* Directions for this task *
Beginning at the line that contains "This screenshot has width=1400, height=861.", write out each remaining line of the entries below exactly as it stands.
** Opening Supplied data block **
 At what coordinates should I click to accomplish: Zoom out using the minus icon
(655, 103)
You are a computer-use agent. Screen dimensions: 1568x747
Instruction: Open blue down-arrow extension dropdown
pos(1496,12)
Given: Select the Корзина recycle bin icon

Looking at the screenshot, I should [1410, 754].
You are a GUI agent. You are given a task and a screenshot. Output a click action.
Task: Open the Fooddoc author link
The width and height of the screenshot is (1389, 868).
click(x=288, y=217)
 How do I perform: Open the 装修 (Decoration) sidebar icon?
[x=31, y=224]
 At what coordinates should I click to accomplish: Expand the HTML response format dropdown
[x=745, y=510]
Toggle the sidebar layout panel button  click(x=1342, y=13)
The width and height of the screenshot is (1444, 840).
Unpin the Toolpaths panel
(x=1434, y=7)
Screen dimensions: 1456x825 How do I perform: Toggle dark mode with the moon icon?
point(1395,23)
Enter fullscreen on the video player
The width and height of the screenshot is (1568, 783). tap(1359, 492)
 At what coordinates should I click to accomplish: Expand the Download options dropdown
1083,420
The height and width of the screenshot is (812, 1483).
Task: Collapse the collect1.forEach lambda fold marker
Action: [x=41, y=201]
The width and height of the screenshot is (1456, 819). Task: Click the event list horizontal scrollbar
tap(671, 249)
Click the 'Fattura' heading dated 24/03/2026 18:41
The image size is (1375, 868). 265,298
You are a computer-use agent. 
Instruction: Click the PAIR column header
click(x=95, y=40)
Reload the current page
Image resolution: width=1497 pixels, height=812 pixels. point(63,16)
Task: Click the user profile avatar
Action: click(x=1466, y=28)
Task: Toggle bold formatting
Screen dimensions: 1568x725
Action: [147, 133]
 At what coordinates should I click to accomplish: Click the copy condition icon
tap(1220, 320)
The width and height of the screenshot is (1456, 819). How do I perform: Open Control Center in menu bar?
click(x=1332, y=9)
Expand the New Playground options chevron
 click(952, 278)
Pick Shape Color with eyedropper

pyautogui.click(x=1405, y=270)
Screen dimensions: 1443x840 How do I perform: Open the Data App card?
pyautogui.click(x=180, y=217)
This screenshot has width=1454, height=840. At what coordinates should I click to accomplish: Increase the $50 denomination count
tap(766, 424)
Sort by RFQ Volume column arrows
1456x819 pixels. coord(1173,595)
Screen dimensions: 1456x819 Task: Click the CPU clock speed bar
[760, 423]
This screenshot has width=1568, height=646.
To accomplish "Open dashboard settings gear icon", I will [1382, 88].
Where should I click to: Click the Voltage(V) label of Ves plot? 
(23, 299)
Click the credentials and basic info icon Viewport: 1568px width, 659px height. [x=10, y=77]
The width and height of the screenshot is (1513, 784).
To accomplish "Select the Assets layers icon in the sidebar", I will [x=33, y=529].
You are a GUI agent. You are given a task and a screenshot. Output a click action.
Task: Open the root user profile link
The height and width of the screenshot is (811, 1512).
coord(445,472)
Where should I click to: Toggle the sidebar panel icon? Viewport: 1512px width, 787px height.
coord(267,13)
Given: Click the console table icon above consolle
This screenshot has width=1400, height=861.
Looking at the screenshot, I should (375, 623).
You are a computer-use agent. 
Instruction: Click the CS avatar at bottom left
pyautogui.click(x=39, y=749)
** Closing Supplied data block **
* Response to this exercise *
This screenshot has width=1400, height=861.
Looking at the screenshot, I should (375, 623).
You are a computer-use agent. 
Instruction: Click the CS avatar at bottom left
pyautogui.click(x=39, y=749)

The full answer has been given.